Work instructions: Copy the lines from the one with "Task: Browse for" to the one with "click(219, 631)", replacing "battery level icon" with "battery status icon" and leaving everything else unchanged.

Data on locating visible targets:
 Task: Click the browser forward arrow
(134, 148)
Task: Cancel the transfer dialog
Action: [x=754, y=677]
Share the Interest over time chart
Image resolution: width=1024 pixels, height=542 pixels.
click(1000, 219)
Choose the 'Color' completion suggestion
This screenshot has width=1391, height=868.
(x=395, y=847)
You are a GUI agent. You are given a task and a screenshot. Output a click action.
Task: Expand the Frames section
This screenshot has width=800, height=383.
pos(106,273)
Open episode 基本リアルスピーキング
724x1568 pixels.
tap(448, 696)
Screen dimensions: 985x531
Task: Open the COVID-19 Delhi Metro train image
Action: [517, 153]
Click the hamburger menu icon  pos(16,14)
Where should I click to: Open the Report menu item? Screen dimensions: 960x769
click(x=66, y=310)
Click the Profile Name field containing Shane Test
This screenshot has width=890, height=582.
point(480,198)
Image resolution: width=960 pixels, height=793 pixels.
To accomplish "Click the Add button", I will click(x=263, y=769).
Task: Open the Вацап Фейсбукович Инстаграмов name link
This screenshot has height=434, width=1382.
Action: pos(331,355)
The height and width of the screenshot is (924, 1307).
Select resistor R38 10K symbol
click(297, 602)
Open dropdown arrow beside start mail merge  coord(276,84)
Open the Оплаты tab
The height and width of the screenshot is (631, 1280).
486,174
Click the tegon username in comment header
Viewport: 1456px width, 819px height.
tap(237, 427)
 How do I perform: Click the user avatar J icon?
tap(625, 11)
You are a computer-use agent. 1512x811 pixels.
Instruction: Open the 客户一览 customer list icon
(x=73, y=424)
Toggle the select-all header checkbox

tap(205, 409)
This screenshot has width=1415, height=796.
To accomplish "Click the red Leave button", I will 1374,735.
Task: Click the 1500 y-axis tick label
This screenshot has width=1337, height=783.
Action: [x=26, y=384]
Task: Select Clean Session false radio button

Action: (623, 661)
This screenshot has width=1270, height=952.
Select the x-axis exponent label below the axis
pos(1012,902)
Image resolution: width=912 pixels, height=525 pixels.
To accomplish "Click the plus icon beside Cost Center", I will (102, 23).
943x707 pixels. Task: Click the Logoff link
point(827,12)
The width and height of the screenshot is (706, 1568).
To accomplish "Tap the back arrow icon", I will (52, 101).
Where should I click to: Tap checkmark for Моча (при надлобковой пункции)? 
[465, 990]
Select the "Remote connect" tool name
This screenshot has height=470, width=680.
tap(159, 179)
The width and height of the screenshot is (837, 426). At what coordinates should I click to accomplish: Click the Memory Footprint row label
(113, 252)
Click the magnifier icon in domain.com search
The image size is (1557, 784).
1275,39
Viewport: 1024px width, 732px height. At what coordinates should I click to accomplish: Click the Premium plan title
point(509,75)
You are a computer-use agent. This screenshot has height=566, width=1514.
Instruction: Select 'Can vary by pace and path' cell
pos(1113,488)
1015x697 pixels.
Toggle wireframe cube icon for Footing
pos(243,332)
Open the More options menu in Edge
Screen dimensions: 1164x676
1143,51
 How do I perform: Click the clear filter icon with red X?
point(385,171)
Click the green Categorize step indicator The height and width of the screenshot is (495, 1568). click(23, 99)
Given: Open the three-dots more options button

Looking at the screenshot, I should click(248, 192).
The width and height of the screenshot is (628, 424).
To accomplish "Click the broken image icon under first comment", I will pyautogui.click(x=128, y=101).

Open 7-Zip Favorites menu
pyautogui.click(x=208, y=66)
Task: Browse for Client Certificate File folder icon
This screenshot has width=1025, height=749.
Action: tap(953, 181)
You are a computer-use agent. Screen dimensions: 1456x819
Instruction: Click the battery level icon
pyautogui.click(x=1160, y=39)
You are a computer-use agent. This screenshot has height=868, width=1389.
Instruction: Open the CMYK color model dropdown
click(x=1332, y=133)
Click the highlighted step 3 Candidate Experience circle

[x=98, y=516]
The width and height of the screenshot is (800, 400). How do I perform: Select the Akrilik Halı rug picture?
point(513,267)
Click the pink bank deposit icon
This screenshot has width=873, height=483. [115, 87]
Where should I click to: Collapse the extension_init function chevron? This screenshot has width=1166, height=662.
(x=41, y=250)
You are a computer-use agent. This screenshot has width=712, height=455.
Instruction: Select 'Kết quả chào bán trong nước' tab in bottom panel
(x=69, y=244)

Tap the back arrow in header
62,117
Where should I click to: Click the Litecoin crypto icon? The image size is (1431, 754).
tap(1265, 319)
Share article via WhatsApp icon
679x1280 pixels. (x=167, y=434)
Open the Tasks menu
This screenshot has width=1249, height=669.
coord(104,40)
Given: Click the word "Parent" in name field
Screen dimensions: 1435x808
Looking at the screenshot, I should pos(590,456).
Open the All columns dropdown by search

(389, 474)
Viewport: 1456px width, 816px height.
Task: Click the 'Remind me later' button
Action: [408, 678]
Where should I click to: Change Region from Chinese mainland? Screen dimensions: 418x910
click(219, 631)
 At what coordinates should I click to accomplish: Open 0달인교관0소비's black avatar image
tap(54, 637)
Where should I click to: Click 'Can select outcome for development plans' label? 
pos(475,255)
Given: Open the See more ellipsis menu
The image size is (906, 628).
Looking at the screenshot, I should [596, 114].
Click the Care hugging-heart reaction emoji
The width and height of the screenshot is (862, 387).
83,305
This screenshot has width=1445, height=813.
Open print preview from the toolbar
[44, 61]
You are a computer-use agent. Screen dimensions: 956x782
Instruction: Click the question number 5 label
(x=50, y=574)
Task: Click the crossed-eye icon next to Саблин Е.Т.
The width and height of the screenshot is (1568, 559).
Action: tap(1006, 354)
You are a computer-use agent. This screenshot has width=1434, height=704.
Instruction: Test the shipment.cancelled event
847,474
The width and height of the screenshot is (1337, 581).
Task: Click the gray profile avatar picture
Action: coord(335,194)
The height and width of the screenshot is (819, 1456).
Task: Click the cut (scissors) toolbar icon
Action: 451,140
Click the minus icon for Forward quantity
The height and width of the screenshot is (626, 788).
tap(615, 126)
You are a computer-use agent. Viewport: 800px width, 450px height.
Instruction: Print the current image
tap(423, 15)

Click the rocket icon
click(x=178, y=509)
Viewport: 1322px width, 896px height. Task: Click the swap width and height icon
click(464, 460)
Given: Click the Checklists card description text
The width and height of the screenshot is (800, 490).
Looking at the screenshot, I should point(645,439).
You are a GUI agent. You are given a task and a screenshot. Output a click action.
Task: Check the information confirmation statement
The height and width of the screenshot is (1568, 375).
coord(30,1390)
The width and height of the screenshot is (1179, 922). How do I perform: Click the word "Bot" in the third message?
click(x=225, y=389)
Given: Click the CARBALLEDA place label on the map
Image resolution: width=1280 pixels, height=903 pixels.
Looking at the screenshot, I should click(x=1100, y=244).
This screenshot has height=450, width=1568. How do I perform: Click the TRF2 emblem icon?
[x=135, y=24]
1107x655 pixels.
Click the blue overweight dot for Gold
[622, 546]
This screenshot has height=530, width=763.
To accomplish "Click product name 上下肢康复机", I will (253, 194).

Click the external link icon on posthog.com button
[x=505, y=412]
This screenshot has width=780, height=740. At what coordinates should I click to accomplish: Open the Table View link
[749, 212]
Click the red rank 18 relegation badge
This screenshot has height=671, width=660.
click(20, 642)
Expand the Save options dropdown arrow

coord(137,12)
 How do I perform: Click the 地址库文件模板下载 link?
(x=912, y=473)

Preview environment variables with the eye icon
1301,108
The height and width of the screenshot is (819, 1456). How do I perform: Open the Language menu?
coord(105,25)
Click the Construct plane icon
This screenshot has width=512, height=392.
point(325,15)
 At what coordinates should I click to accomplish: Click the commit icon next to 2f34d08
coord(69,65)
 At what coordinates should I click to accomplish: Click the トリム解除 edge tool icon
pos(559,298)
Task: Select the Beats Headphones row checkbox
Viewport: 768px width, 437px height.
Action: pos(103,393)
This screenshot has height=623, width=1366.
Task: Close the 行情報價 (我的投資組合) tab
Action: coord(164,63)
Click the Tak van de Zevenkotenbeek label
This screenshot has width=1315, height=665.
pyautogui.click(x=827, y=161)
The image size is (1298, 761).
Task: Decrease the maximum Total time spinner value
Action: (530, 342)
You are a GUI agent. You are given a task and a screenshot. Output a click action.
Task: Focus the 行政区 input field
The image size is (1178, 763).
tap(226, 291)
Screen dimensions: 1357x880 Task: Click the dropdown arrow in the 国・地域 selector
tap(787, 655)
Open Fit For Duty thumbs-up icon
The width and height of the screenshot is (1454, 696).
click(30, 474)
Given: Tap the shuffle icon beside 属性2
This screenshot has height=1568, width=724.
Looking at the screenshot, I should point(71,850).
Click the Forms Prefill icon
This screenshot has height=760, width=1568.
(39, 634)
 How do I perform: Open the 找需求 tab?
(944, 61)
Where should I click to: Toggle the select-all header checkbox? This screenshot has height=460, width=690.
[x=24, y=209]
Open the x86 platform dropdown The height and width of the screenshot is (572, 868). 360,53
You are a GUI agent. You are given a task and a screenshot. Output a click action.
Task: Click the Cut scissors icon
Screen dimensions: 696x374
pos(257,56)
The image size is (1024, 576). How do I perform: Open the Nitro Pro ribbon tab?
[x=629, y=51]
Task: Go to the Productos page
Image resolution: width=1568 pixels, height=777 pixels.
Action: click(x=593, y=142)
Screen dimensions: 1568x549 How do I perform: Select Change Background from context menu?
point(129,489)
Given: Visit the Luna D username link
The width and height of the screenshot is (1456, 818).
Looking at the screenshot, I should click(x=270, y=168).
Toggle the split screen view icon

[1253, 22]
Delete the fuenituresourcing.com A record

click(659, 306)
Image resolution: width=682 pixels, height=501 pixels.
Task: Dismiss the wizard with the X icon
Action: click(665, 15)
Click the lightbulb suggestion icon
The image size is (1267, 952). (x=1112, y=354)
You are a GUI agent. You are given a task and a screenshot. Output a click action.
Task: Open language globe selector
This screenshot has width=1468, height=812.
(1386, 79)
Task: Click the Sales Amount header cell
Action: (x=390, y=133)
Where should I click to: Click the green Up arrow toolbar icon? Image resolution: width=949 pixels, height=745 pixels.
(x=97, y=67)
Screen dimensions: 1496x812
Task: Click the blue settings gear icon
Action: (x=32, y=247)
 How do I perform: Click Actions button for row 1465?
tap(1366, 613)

Solution:
Task: Browse for Client Certificate File folder icon
This screenshot has width=1025, height=749.
Action: tap(953, 181)
You are a computer-use agent. Screen dimensions: 1456x819
Instruction: Click the battery status icon
pyautogui.click(x=1160, y=39)
You are a computer-use agent. This screenshot has height=868, width=1389.
Instruction: Open the CMYK color model dropdown
click(x=1332, y=133)
Click the highlighted step 3 Candidate Experience circle

[x=98, y=516]
The width and height of the screenshot is (800, 400). How do I perform: Select the Akrilik Halı rug picture?
point(513,267)
Click the pink bank deposit icon
This screenshot has width=873, height=483. [115, 87]
Where should I click to: Collapse the extension_init function chevron? This screenshot has width=1166, height=662.
(x=41, y=250)
You are a computer-use agent. This screenshot has width=712, height=455.
Instruction: Select 'Kết quả chào bán trong nước' tab in bottom panel
(x=69, y=244)

Tap the back arrow in header
62,117
Where should I click to: Click the Litecoin crypto icon? The image size is (1431, 754).
tap(1265, 319)
Share article via WhatsApp icon
679x1280 pixels. (x=167, y=434)
Open the Tasks menu
This screenshot has width=1249, height=669.
coord(104,40)
Given: Click the word "Parent" in name field
Screen dimensions: 1435x808
Looking at the screenshot, I should pos(590,456).
Open the All columns dropdown by search

(389, 474)
Viewport: 1456px width, 816px height.
Task: Click the 'Remind me later' button
Action: [408, 678]
Where should I click to: Change Region from Chinese mainland? Screen dimensions: 418x910
click(219, 631)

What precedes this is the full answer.